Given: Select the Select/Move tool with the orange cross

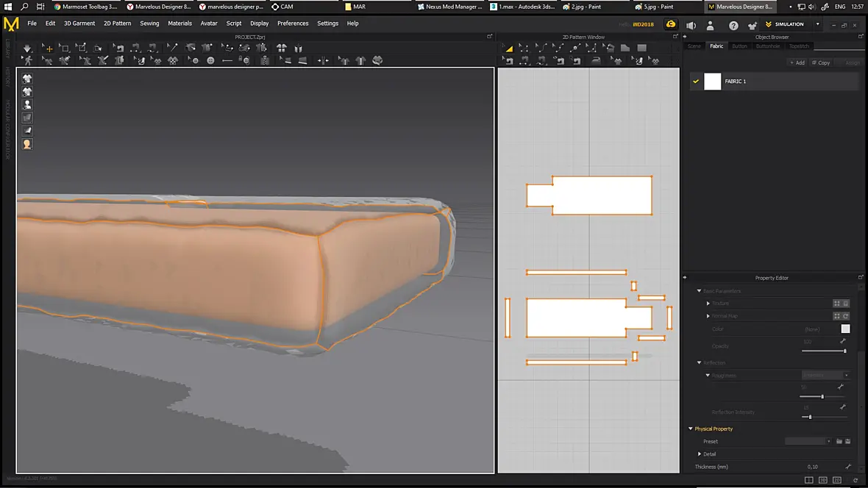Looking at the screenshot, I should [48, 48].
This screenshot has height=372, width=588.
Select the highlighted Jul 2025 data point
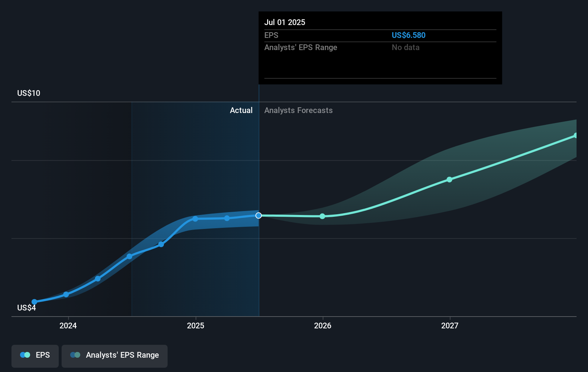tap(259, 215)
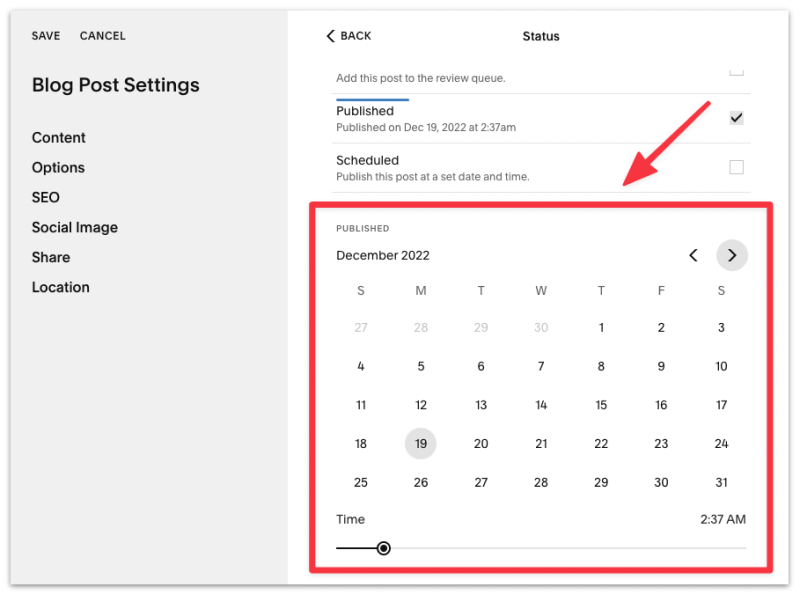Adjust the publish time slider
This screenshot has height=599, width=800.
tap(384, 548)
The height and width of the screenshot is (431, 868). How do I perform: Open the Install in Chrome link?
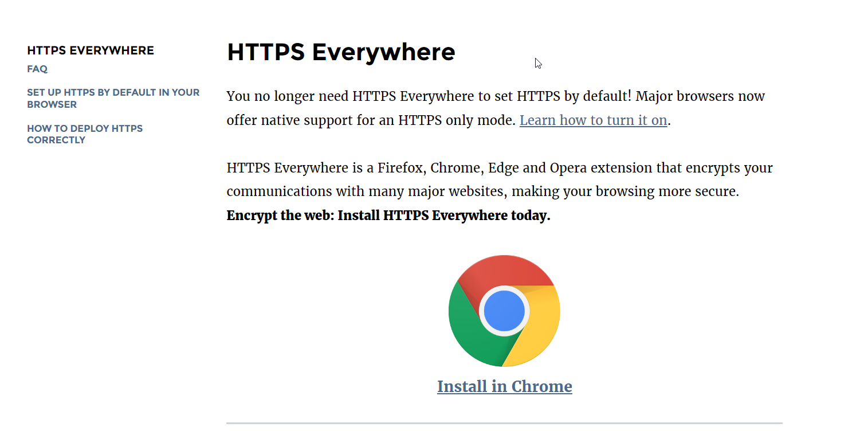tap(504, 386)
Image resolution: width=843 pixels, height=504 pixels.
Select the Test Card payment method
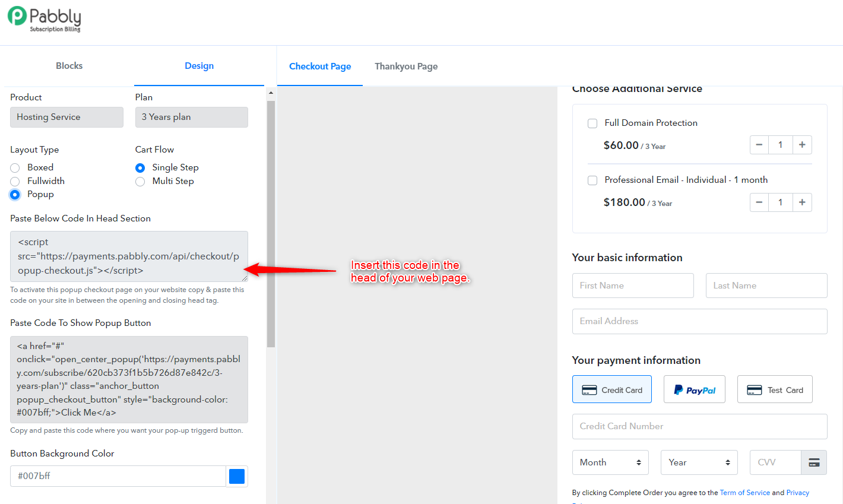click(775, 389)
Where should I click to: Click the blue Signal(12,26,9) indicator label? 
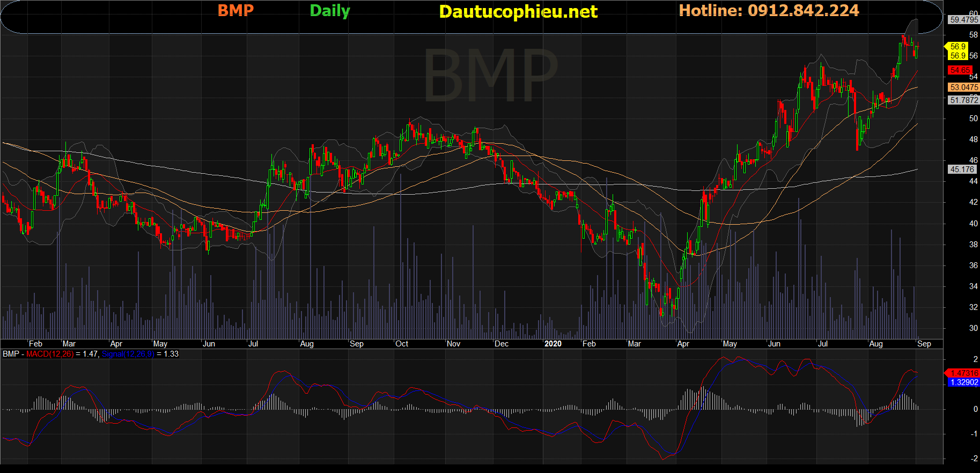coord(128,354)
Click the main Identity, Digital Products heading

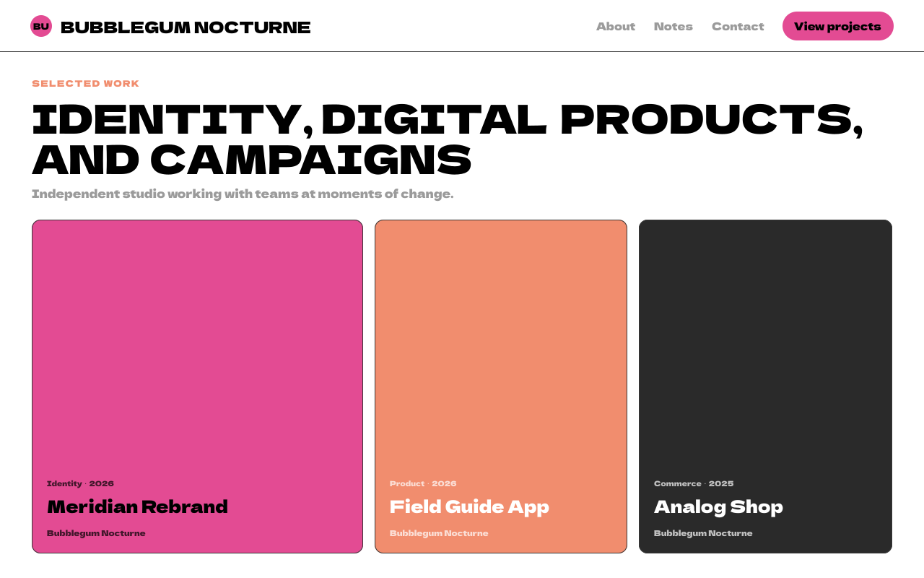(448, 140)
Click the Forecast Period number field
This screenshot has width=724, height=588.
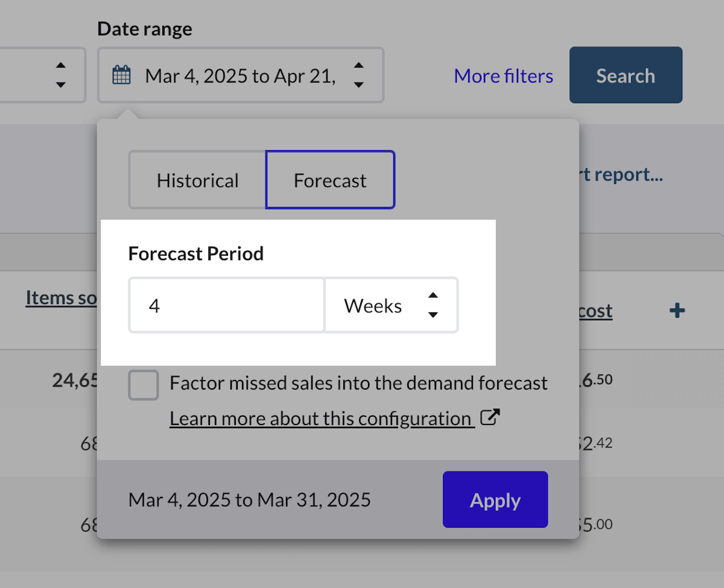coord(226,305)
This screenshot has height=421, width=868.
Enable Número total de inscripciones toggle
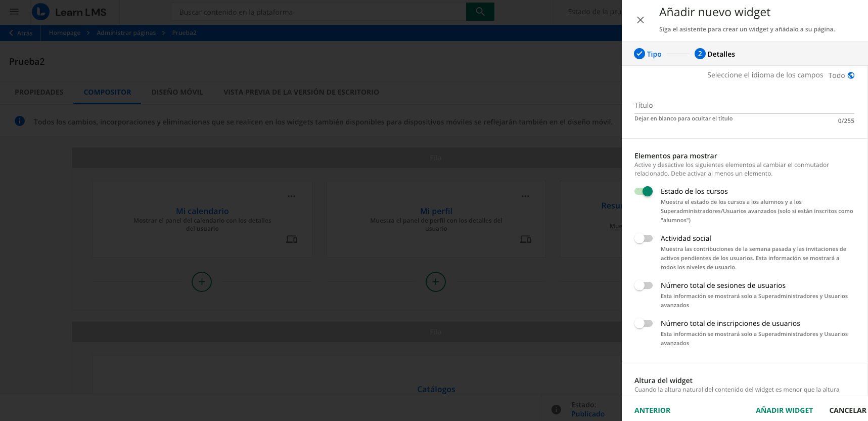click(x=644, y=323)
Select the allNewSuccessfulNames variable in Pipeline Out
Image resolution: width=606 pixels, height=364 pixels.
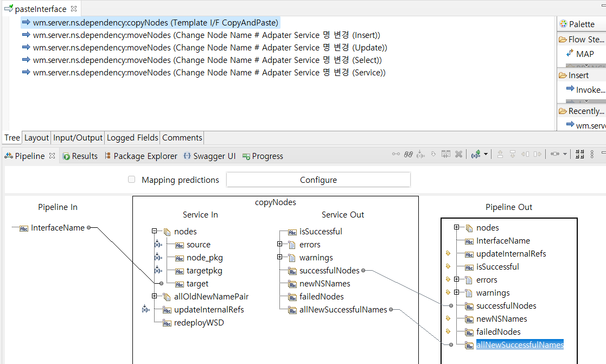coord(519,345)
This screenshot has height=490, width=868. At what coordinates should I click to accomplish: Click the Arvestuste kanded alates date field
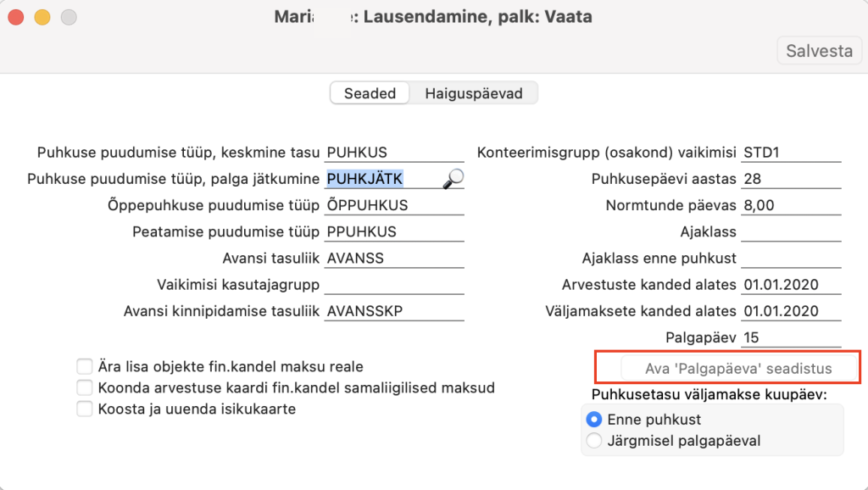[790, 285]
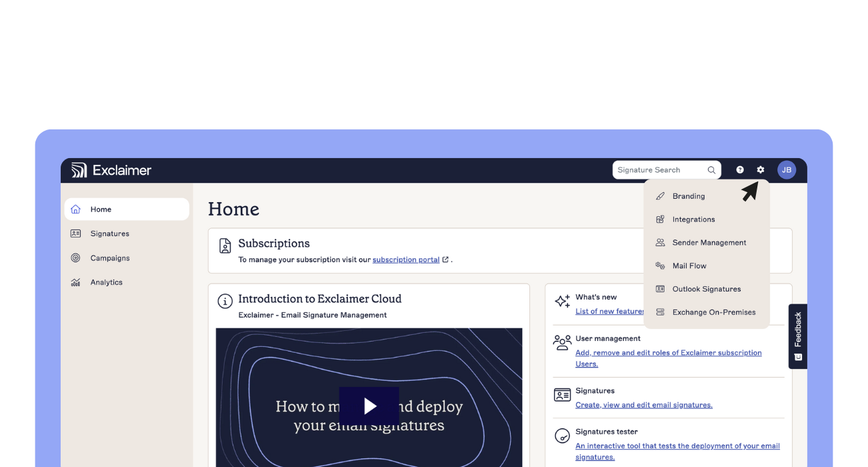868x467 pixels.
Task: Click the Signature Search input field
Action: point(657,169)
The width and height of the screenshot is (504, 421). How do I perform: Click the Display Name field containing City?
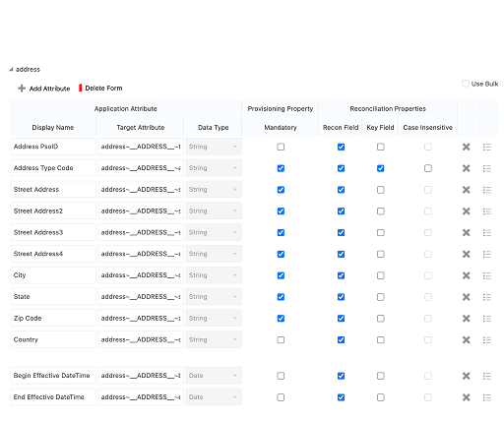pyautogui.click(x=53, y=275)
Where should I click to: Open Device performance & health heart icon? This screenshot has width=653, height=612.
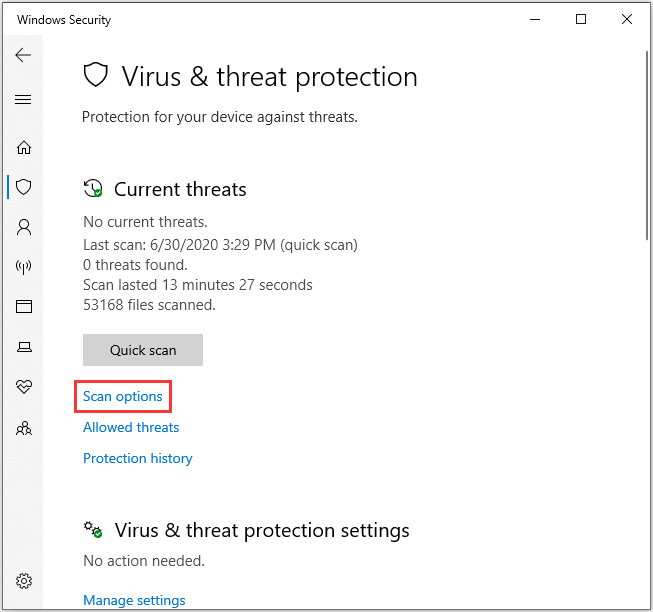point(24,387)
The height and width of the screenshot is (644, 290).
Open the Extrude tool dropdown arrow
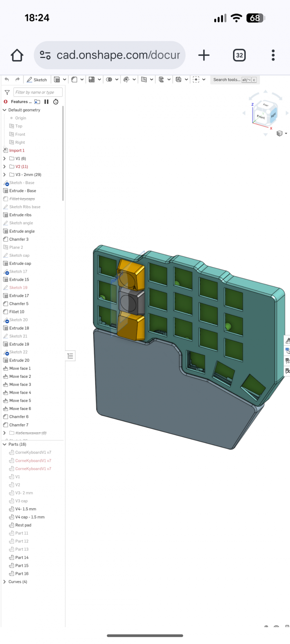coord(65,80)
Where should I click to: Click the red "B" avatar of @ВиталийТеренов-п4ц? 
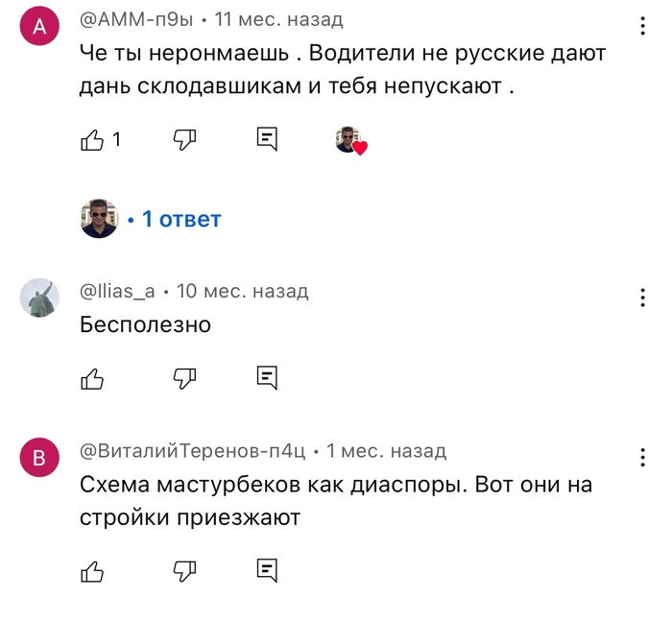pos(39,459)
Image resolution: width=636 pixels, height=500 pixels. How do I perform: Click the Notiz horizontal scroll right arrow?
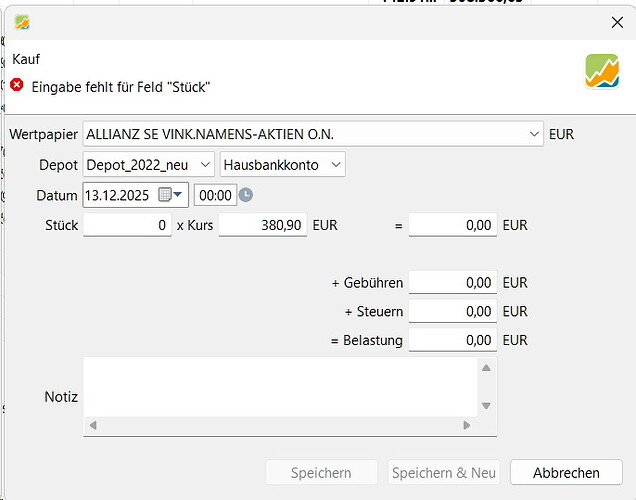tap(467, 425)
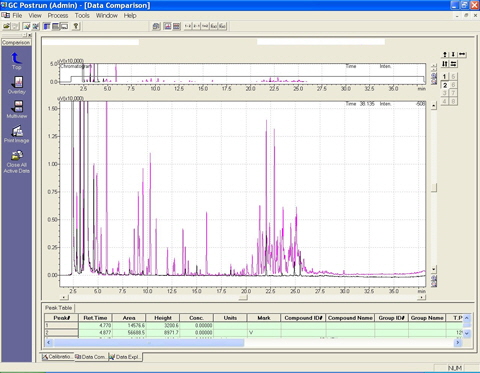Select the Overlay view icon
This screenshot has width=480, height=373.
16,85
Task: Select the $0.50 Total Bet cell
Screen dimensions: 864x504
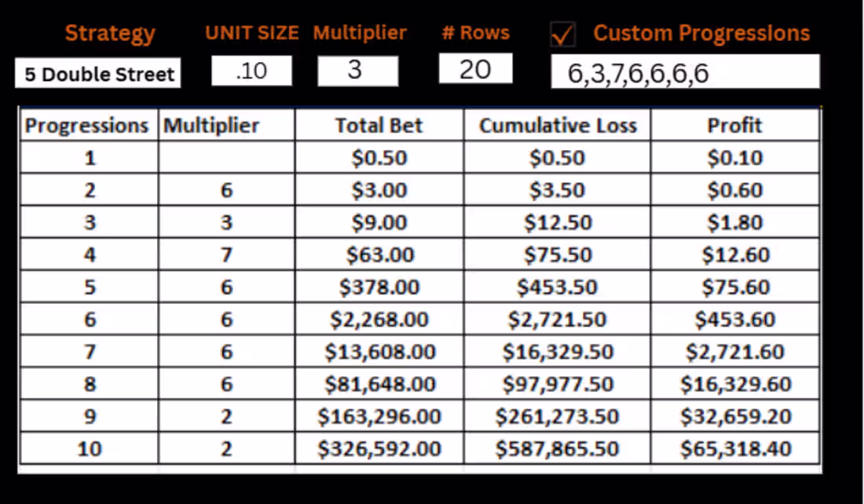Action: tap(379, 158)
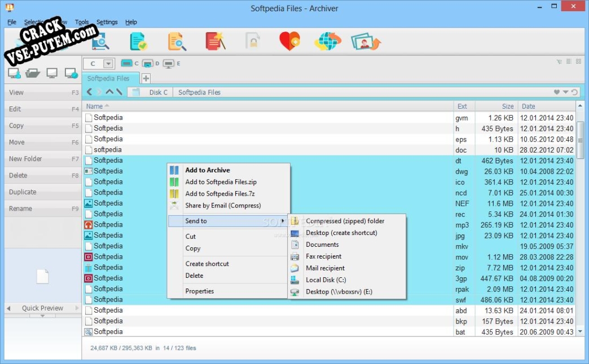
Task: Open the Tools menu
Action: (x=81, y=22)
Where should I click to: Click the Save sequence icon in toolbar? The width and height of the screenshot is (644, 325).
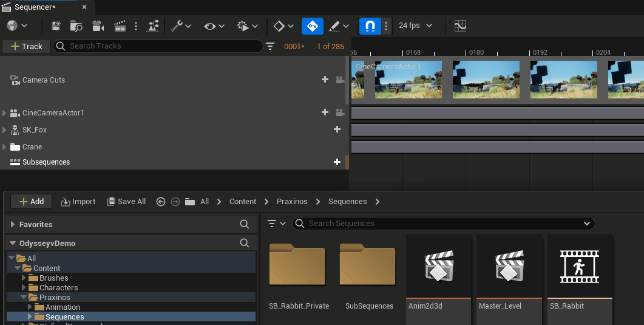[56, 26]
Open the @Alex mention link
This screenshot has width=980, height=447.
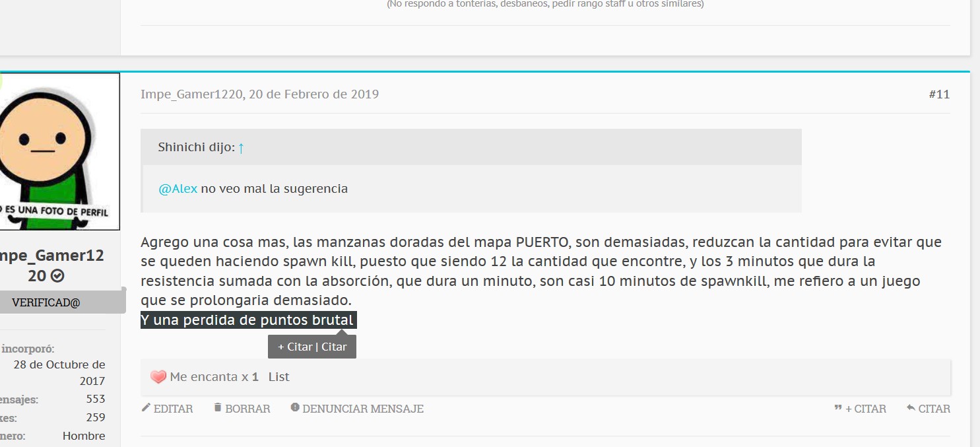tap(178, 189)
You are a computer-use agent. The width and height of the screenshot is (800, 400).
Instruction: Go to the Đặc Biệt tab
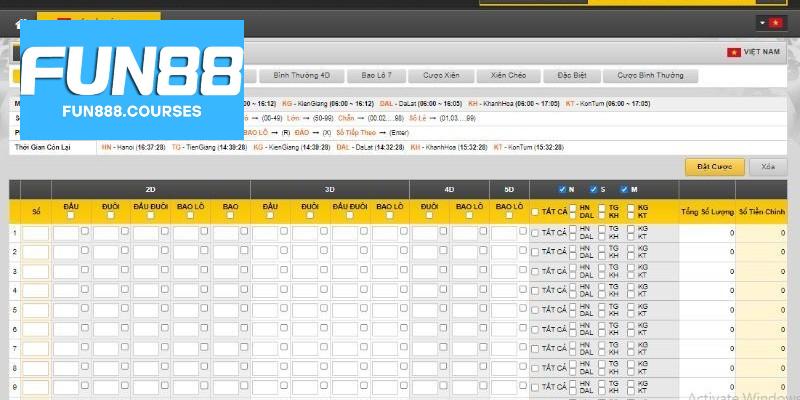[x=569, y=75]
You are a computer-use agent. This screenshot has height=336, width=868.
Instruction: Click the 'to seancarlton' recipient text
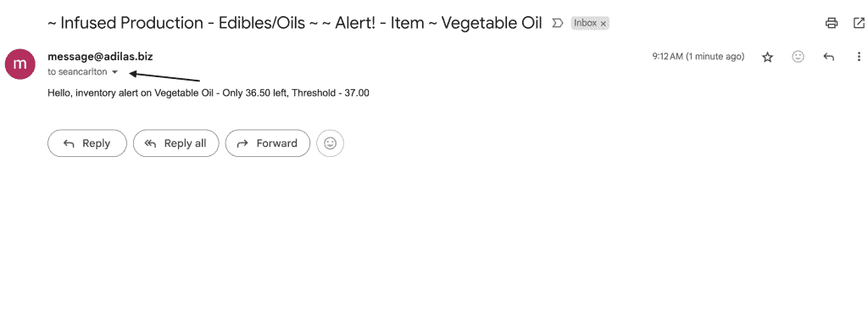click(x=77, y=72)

· · ·

* [Exercise requirements] Each line above from the one containing "Where should I click to: Open" through the one containing "You are a computer-use agent. This" is to be returned verbatim. Nothing else, and no pictures.

* [Response to the exercise]
Where should I click to: Open Device performance & health heart icon? This screenshot has width=653, height=612.
point(24,387)
The height and width of the screenshot is (644, 290).
Open the Extrude tool dropdown arrow
coord(65,80)
Where should I click to: Click the red "B" avatar of @ВиталийТеренов-п4ц? 
pos(39,459)
Image resolution: width=636 pixels, height=500 pixels. How do I perform: Click the Notiz horizontal scroll right arrow?
tap(467, 425)
Select the Overlay view icon
This screenshot has width=480, height=373.
16,85
Task: Select the $0.50 Total Bet cell
Screen dimensions: 864x504
Action: tap(379, 158)
Task: Open the Tools menu
Action: (x=81, y=22)
Where should I click to: Click the Save sequence icon in toolbar? The width and height of the screenshot is (644, 325).
[56, 26]
Open the @Alex mention link
This screenshot has width=980, height=447.
tap(178, 189)
You are a computer-use agent. The width and height of the screenshot is (800, 400).
Instruction: Go to the Đặc Biệt tab
[x=569, y=75]
You are a computer-use agent. This screenshot has height=336, width=868.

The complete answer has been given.